Every one of us knows one person or colleague who has a Post-it^® Note full of passwords stuck to their monitor. Pre-pandemic, this is a one-in-ten case of security malpractice. But with how rapidly organisations have adopted digital solutions for remote work in the past two years, I’m willing to bet remote workers have passwords written down everywhere from their laptops to their kitchen counter, creating a security nightmare for any IT team.

This is just one anecdotal instance of the security fatigue rapidly sweeping across most organisations across the world. CyberArk reports over 67% of employees attempt to circumvent security policies and 82% reuse older passwords, among a litany of other security no-nos. Our own SolarWinds^® IT Trends Report revealed an increase in apathy and complacency as organisations transition into a post-pandemic world with a false sense of security.

For government agencies dealing with sensitive public data or managing essential citizenry services, security fatigue is an inevitable precursor to a cyberthreat capable of bringing the agency to its knees. Federal IT teams must address and mitigate the risks of security fatigue at all costs, but how should they do it? Below are some simple steps they can begin to take.

Decisions, Decisions, Decisions!  

One of the biggest sins within the realm of IT security is replicated passwords, and it’s only natural for security teams to mandate a multiple password policy for the many solutions and services at play. However, this creates “unnecessary” friction and decision-making for federal employees. One can only think up so many combinations of letters, special characters, and numbers before security fatigue and apathy begin to set in.

In other words, federal IT security teams must increasingly consider how their cybersecurity decisions and policies affect fellow workers. To combat onset security fatigue or apathy, IT teams should reduce the number of security decisions users are required to make daily, or even on an hourly basis.

A simple way to do this would be to provide access to a password manager allowing employees to cycle through multiple encrypted passwords, removing a huge swathe of decision-making in the process. Similar moves could be made to utilise two-factor authentication tools built to readily integrate into existing technologies, cloud services, or essential services.

Build a Zero-Trust Culture 

Once-a-year security training is no longer sufficient, especially since cybercriminals now exploit an employee’s feelings of fatigue and a false sense of security round the clock. The public workforce is reportedly falling victim to sophisticated phishing attacks, with central governments experiencing a 77% increase in such attacks since the pandemic began—which is higher than even the private sector!

That means a zero-trust security culture must become the norm at all costs. Ask anyone, and they’ll tell you I’m a huge proponent of running internal phishing exercises on a monthly—even weekly—basis. This has the dual effect of keeping employees on their toes while allowing IT security teams to identify vulnerabilities in their systems, whether it’s a human, process, or infrastructure. Plus, these exercises are relatively cheap to execute, at least compared to what you’ll be paying for a data breach fine or a ransom attack.

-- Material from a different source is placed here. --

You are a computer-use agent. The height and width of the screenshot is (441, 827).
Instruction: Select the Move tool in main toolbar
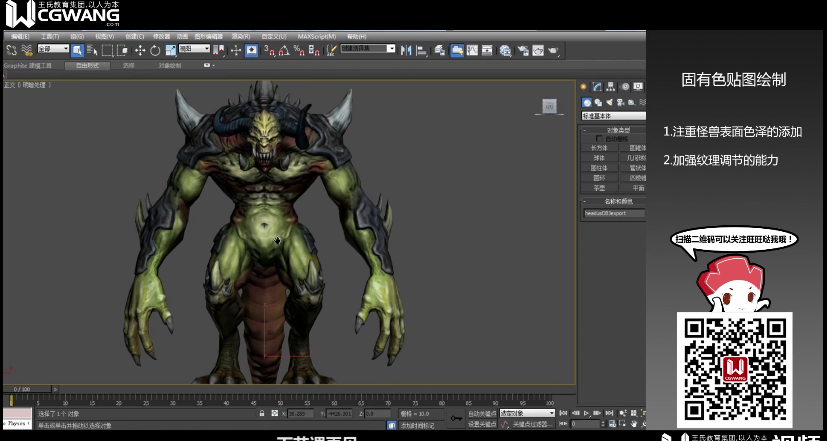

To further press this point, security teams must think of cybersecurity less as something they do and more as a mindset federal employees must obtain. This means adopting a more behavioural approach; for instance, this means taking the time to guide employees to think about why security policies are important, rather than simply forcing those same policies on people without explanation.

Make Security Visibly Measurable 

The above approaches, solutions, and simulations are only possible when federal IT security teams have unparalleled visibility over the security surface of their networks. You can’t measure, remediate, or mitigate what you can’t see, which makes things like user activity monitoring, log analysis, and network event management all the more critical. Get these solutions in place first (if you haven’t already), and the rest should easily follow.

With this level of deep visibility over your entire network, any signs of an onset in security fatigue or complacency—like a higher rate of logged incidents or unauthorised user access—would be easier to detect and address. Though security fatigue may happen over a prolonged time frame, having the data and logs at hand allows IT security teams to begin spotting patterns and act before it’s too late.

Above all, IT professionals would do well to remember cybersecurity is a collective team effort—and not just a siloed function of internal security teams. Security policies failing to consider how people interact with and use technologies tend to inevitably erode the attentiveness and cooperation of the workforce in the long run. Policies designed to make their lives simple, sensible, and no less secure should be the way forward for public agencies in Australia and abroad.